Un manojo de
carcajadas y alguna lágrima socarrona que se escapa. Trata de explicarme
tentada, mi hermana, esa palabra que apenas puede pronunciar. "Las corvas,
las corvas". "Qué qué?" - pregunto. "Que tu madre dice que
le duelen las corvas". Y explotamos en risa de nuevo, mientras ella y sus
dolores no comparten la carcajada. Se queja mi progenitora, acentuando la
costumbre, y tratando de adoctrinarnos con su palabra.
El obituario
colectivo esconde entre sus anaqueles palabras que el tiempo intenta borrar.

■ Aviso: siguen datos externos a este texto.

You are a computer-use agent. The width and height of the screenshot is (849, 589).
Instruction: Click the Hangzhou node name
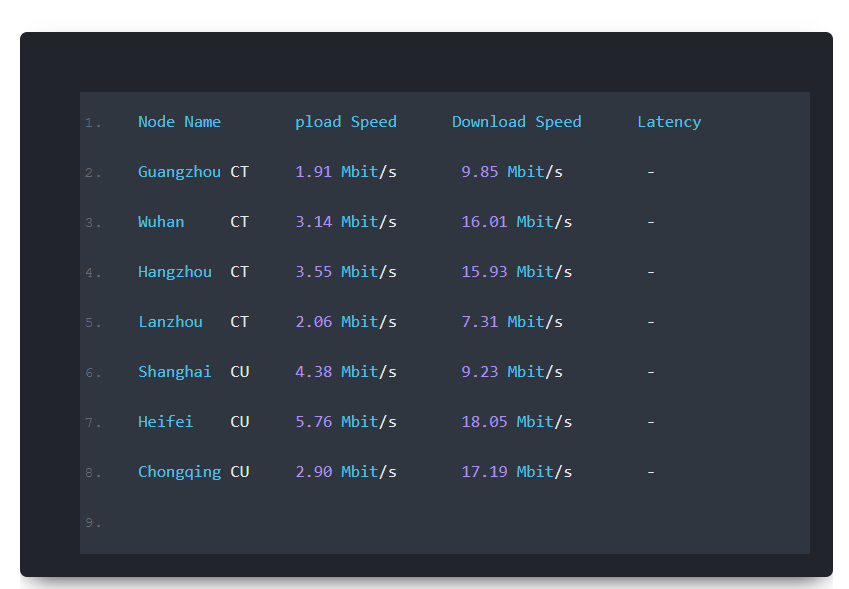pos(175,271)
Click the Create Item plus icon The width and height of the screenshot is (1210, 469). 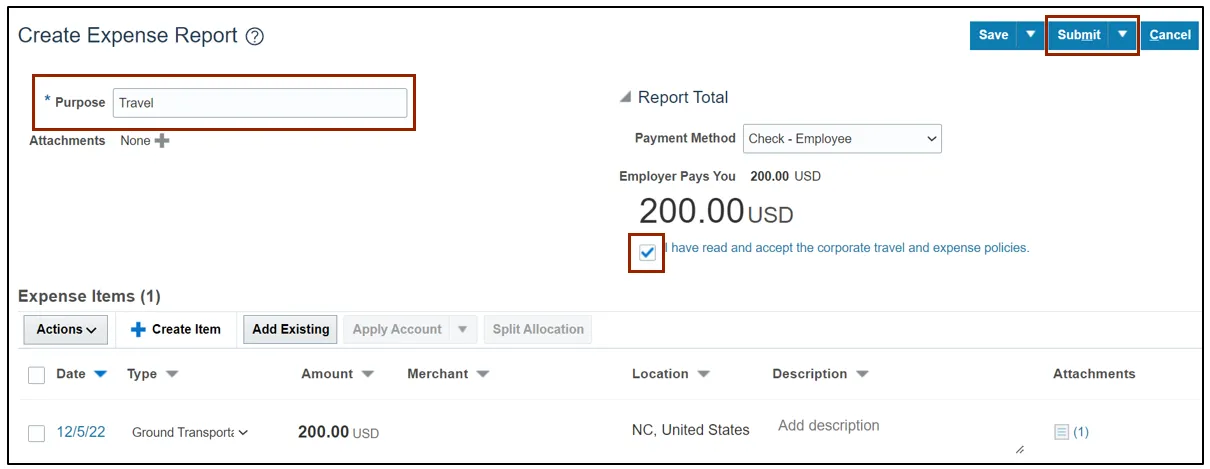(x=139, y=329)

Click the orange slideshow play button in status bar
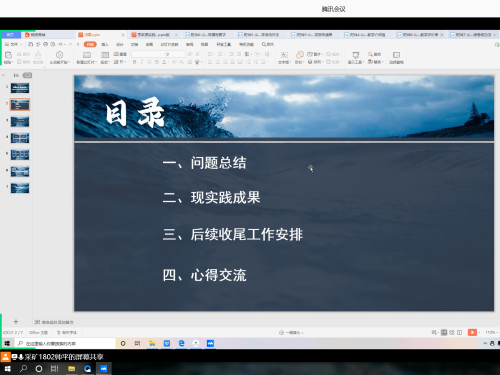[472, 332]
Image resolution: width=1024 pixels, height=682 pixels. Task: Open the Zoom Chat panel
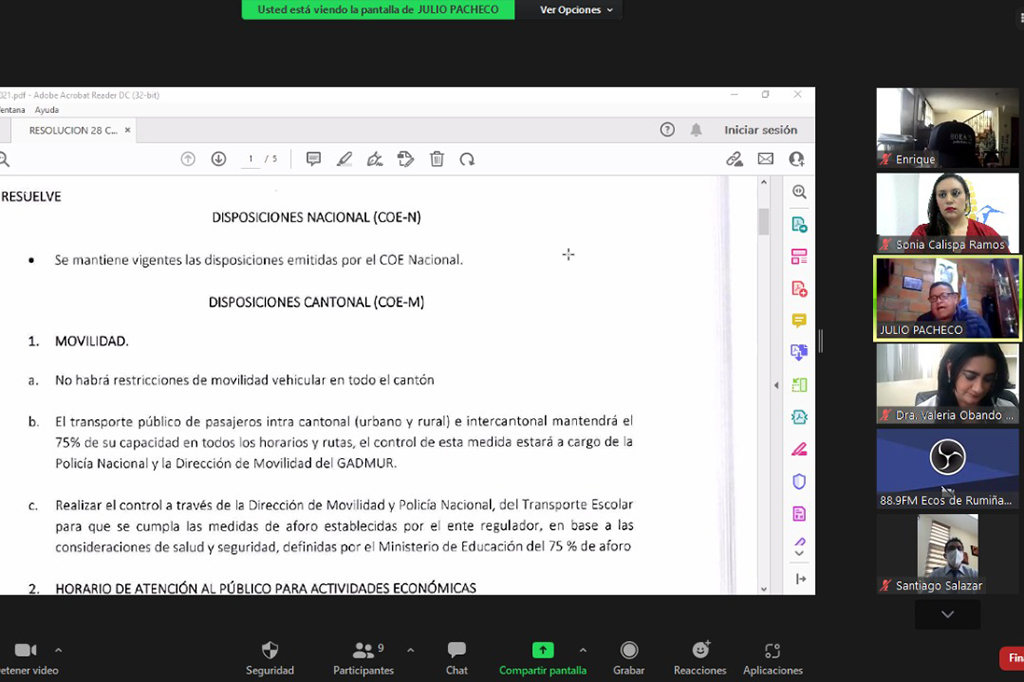point(457,651)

Por costumbre, por desuso o porque otros no las entienden, nos llamamos a la
tiranía de hablar como todos lo hacen, de usar cortas palabras que resumen el
pensamiento popular y dan marco suficiente a las charlas superfluas que rumia
la sociedad.
Una sobre mesa y el
hervor del agua que rellena las tazas desprende un aroma a frutos rojos que
tiñe la escena. La charla discurre lenta y pensativamente; como la costumbre lo
pide y los convidados disfrutan. Sale entonces esa frase que desde entonces guardo
en mi memoria: "es que siempre lo decimos, en realidad los sinónimos no
existen".
Puede el que enuncia
decir que la tristeza, el pesar y la angustia son todas a la vez una misma
cosa. Pero pregúntenle a quien se le anuda la garganta y se le cierra el pecho
sí hablar de tristeza es suficiente. Lo grande, pesado y profundo del dolor no
puede grabarse en un "anda mal". Cada palabra en su semántica,
sonoridad y afectividad, adquieren una función única, irrepetible y necesaria.
Que me traten de colifato por elucubrar cada término, pero no encuentro forma
más fiable de representarme lo que veo.